A Tennessee lawmaker blocked a resolution to honor the life of a 17-year-old black girl who was fatally shot in April because, he said, she was allegedly involved in a low-level marijuana sale prior to her death.
Rep. William Lamberth (R) said on the House floor on Tuesday that he couldn’t support the measure because of what “led to this young lady’s untimely demise,” referencing police reports that Ashanti Posey and a friend were involved in a cannabis sale before she was killed in her car.
“Due to the behavior—and I will say choices that she was involved in at the time—I cannot in good conscience vote in favor of this,” he said. “I rise to apologize to her family and friends and say that I do feel in my heart that I wish I could support this resolution, but I simply cannot, given the activity she was involved in that led to her demise.”
Rep. William Lamberth, R-Portland, said he could not support the resolution because of Posey’s “behavior” at time of her death. Police say Posey and a friend had just sold marijuana shortly before the shooting, according to our Nashville NBC affiliate. @WMCActionNews5 #tnleg pic.twitter.com/v4cAw0C3Ee
— Brandon Richard (@BrandonLRichard) June 17, 2020
The joint resolution, which had already passed the Senate and required unanimity, failed in the House in a 45-1 vote.
The measure recognized Posey’s academic and athletic accomplishments, volunteer work and advocacy for LGBTQ rights.
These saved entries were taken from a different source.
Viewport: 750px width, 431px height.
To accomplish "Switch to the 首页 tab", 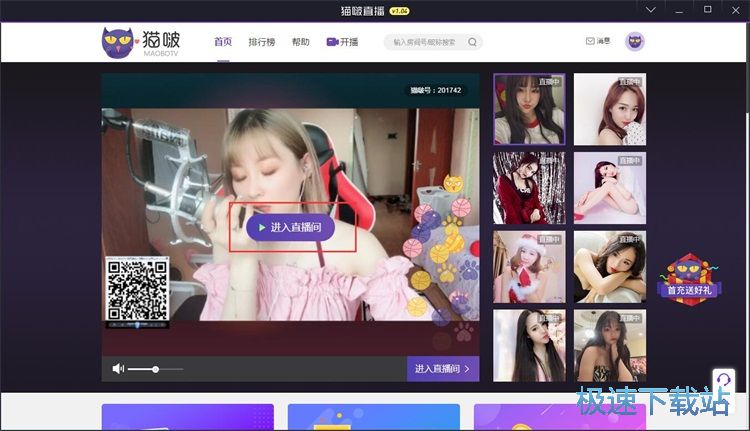I will point(222,42).
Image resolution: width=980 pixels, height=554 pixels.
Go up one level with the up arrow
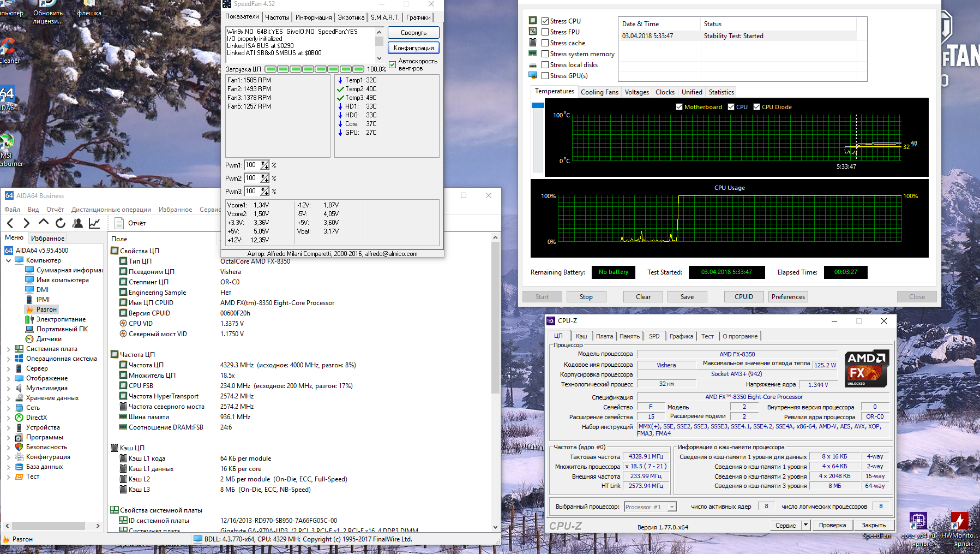click(44, 222)
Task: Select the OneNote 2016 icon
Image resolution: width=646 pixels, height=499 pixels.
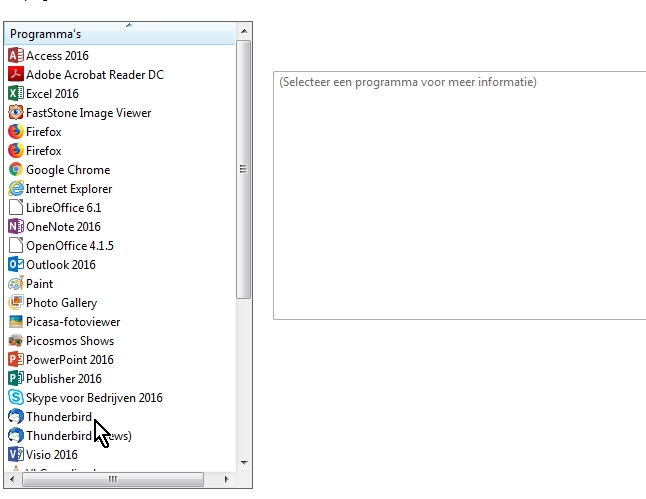Action: (x=15, y=227)
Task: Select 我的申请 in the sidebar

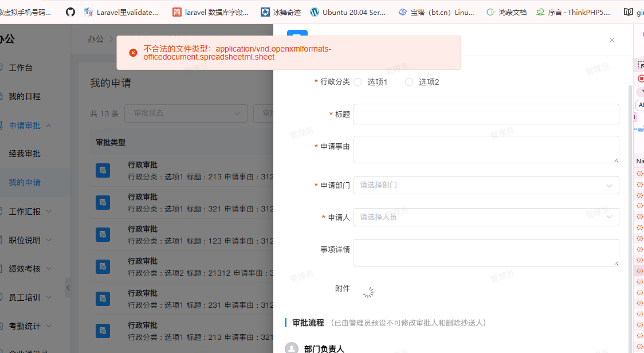Action: [25, 183]
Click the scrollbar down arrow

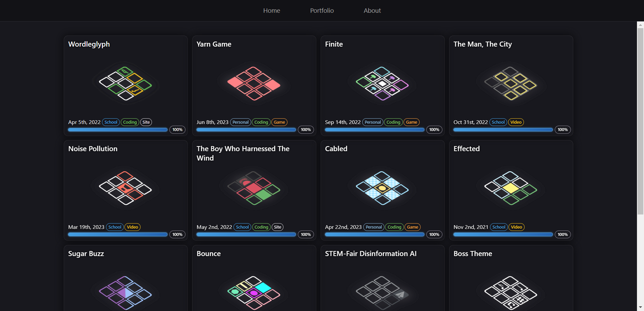point(640,307)
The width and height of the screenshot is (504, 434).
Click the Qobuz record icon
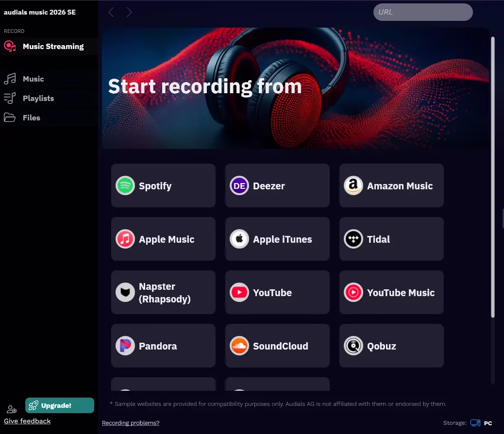pyautogui.click(x=353, y=346)
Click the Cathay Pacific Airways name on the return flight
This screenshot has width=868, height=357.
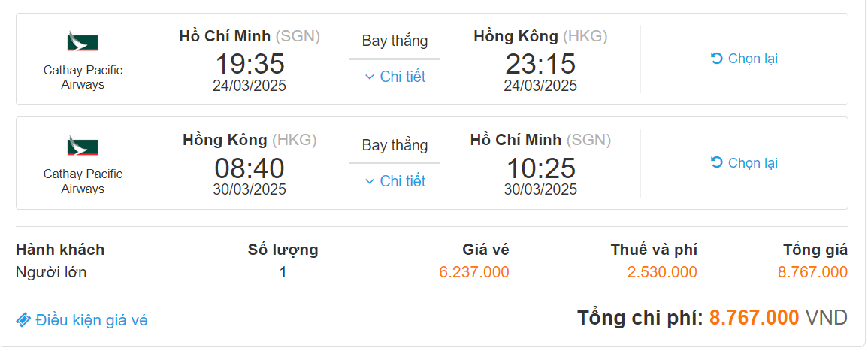(83, 181)
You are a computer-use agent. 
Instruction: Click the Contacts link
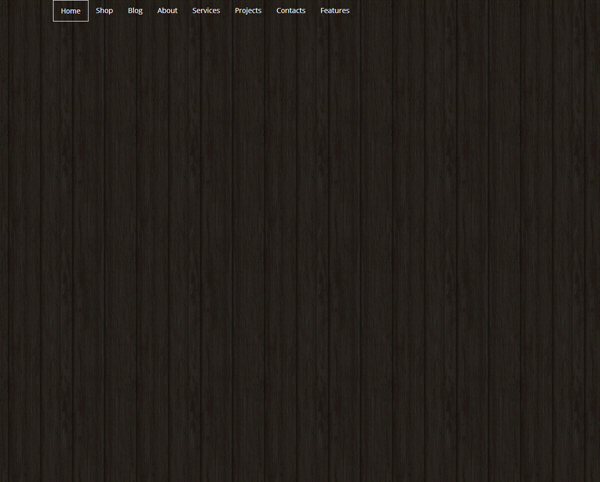291,11
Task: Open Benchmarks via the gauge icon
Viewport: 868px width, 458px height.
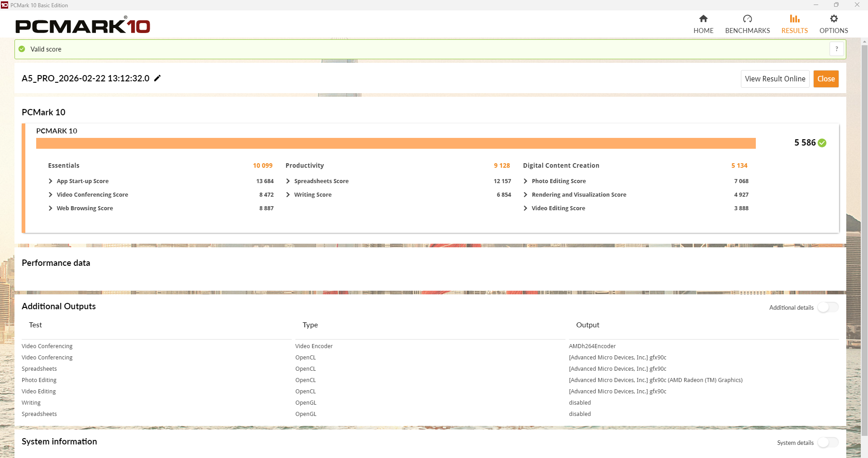Action: click(747, 19)
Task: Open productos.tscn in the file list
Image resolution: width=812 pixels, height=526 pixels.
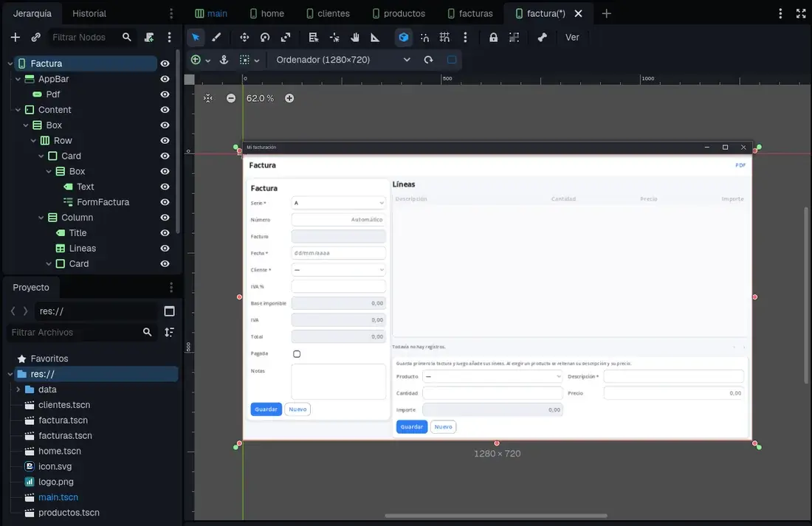Action: pyautogui.click(x=69, y=513)
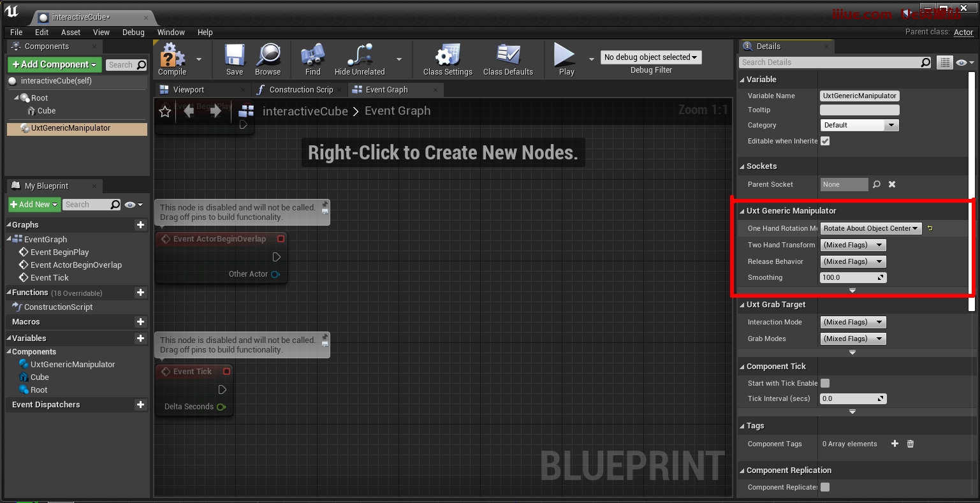Viewport: 980px width, 503px height.
Task: Enable Start with Tick Enabled checkbox
Action: tap(825, 383)
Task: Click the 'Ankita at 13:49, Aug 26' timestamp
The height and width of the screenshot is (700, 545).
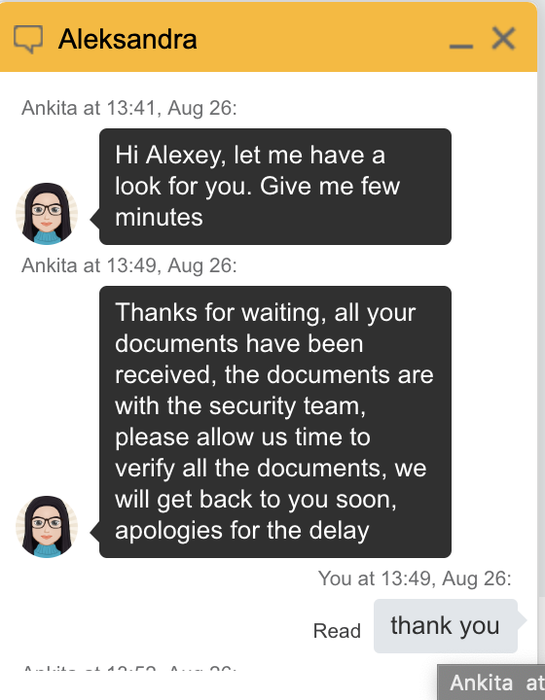Action: 129,266
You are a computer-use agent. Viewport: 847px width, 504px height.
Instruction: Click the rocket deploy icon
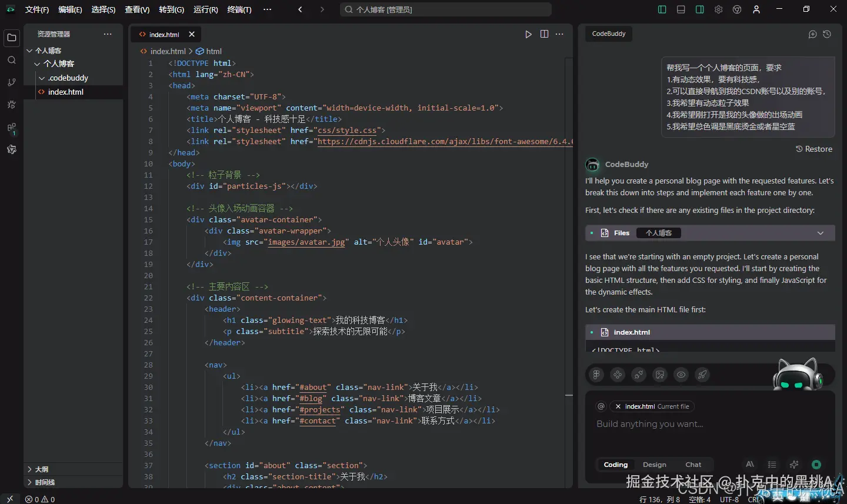click(x=702, y=375)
It states that “we honor the memory of Ashanti Nikole Posey, reflecting fondly upon her impeccable character and her stalwart commitment to living the examined life with courage and conviction” and “we express our sympathy and offer our condolences to the family of Ms. Posey.”
But those aspects of the teen’s life, as far as Lamberth is concerned, are overshadowed by an alleged non-violent drug crime.
“My heart does go out to this family on the loss of life, but to applaud that individual on the House floor, I simply cannot support it,” he said. “Others may very well do so, but I wanted to share my reservations and explain because this family has gone through a loss, and I would probably vote in favor of something honoring them and mourning their loss. I simply cannot honor this young lady’s life, given what she was involved in.”
The lawmaker’s sole “no” vote immediately sparked backlash, with protestors chanting “black lives matter” before being removed from the chamber and arrested. Several lawmakers also walked out in opposition to the vote, according to News Channel 5.
Justin Jones and others in gallery began screaming “black lives matter” and now appear to be placed under arrest by troopers. Chaotic scene outside the House chamber. pic.twitter.com/elNui0aJwH
— Natalie Allison (@natalie_allison) June 16, 2020
— Natalie Allison (@natalie_allison) June 17, 2020
The controversy comes as nationwide protests over racial injustice following the police killings of unarmed black Americans such as George Floyd and Breonna Taylor.
At the congressional level, Rep. Mo Brooks (R-AL) similarly disparaged Floyd by writing that Democrats and the media are “deifying druggie & thug for political gain is wrong,” calling the man who died while being suffocated by an officer’s knee a “marijuana user.”
Other lawmakers and officials have taken the opposite approach, arguing that these deaths clearly demonstrate the need pursue drug policy reform and end criminalization in order to minimize police interactions, curb mass incarceration and treat substance misuse as a public health issue.
Sens. Bernie Sanders (I-VT) and Cory Booker (D-NJ) discussed the role of marijuana criminalization and the broader drug war in perpetuating racial injustices last week, and they remarked on how black people are significantly more likely to be arrested for cannabis possession compared to white people despite similar rates of consumption.
Two members of the House circulated a sign-on letter last week urging fellow lawmakers to keep marijuana reform in mind as a way to further promote racial justice while they debate policing reform legislation.
California Gov. Gavin Newsom described his states’s legalization of marijuana as a “civil rights” matter earlier this month.
Virginia Gov. Ralph Northam said that the passage of cannabis decriminalization legislation this year represents an example of how his state has addressed racial inequities that are inspiring mass protests in the wake of police killings of black people such as Floyd and Taylor.
Booker also recently said racial disparities in marijuana enforcement is an example of a systemic injustice that underlies the frustration of minority communities.
Last month, 12 House members introduced a resolution condemning police brutality and specifically noting the racial injustices of the war on drugs.
That measure came one week after 44 members of the House sent a letter to the Justice Department, calling for an independent investigation into a fatal police shooting of Taylor in a botched drug raid.
In New York, there’s a renewed push to pass a package of criminal justice reform legislation that includes a bill to legalize marijuana.
The head of a federal health agency recently acknowledged racial disparities in drug enforcement and the harm that such disparate practices have caused—and NORML asked her to go on the record to further admit that this trend in criminalization is more harmful than marijuana itself.
Meanwhile, the Library of Congress recently posted a collection of racist news clippingss that helped drive the criminalization of marijuana a century ago.